Prior to Brandy’s publication of this memoir, she had already put out eight collections of poetry, and served as editor of numerous magazines, journals, and anthologies, most notably as the associate editor of Amerasia Journal, the leading journal on Asian American Studies in the country from 2002 to 2005. Brandy received an MFA degree in creative writing from the University of British Columbia in 2012.
I came to know Brandy in 1999, when she entered UCLA’s Asian American Studies graduate program as a first-year student. I was given the assignment of serving as her interim advisor. It was a temporary faculty role designed to assist new graduate students in familiarizing themselves with UCLA’s campus culture and the rhythms of UCLA academic life. And I was immediately struck by Brandy’s exceptional excellence as a young scholar, especially her intellectual energy and curiosity, her ability to engage in critical thinking and analysis, and, above all, her evident creative promise and artistic bent. To my great delight, Brandy eventually found her way to working with Professor Thu-Huong Nguyen-Vo, and, under the guidance of her, Professor Valerie Matsumoto, Professor Shu-mei Shih, and Professor Russell Leong, completed an impressive Master’s thesis titled “Feeling Implied: the Uncanny World of Hapa Writers and Their Families.”

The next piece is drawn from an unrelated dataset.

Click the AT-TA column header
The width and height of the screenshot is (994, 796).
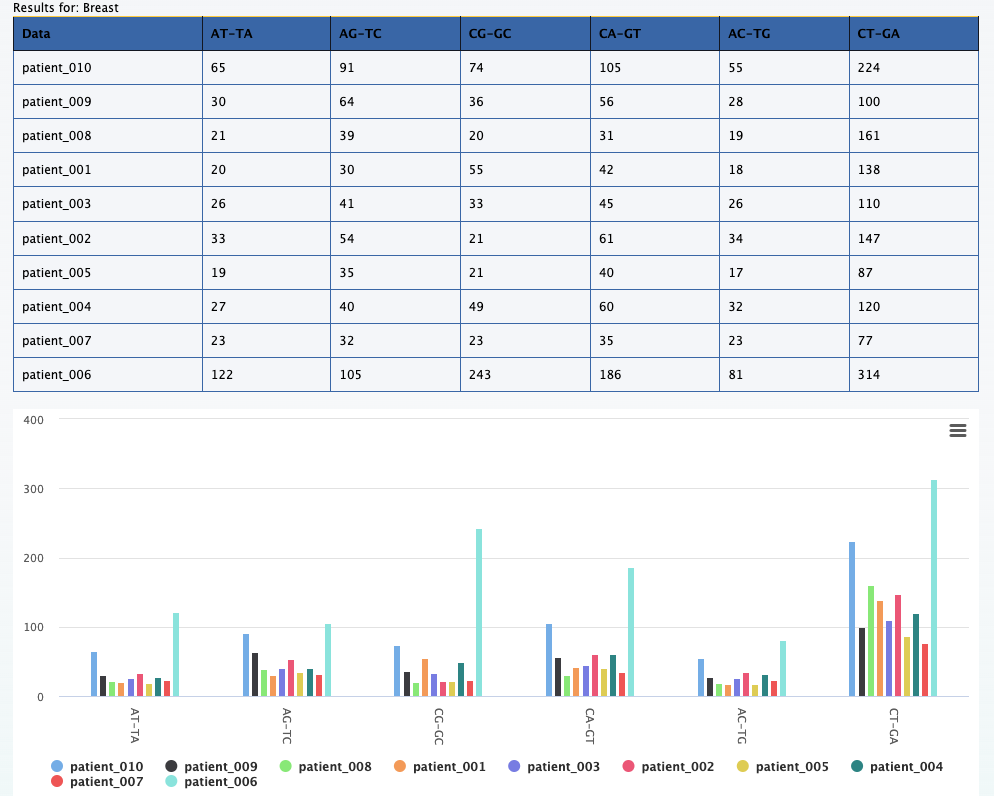(x=266, y=34)
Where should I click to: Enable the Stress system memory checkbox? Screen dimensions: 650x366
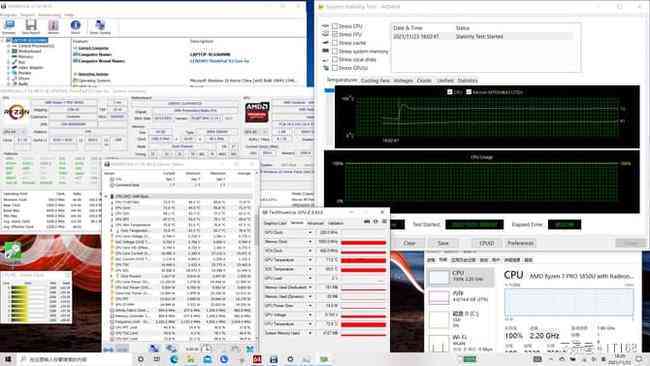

In 2003, Brandy published an important piece in Amerasia Journal, in which she gave a fascinating account of her own family—her white Vietnam vet father, her Vietnamese immigrant mother, and her biracial self growing up in a rural Pennsylvania Dutch community. As Professor Nguyen-Vo observes in her introduction to that piece, Brandy does not use the occasion just to talk about her own ethnic identity, or to explore a vague sense of exilic displacement, or to reflect on the ambiguities of her cross-cultural heritages. Rather, she unveils in in that piece of writing the distance traversed by many Vietnamese immigrants, one that stretches itself between Vietnam and the US, between Long An and Mifflintown, between outsider and insider in American society, and between enemy and family in people’s imagination.
I consider Professor Nguyen-Vo’s comment on Brandy’s 2003 piece a useful background for our appreciation for Brandy’s memoirs, which is for me also fundamentally concerned with an odyssey that the she continues to embark on, to make sense of, and to triumph over—socially, historically, and emotionally.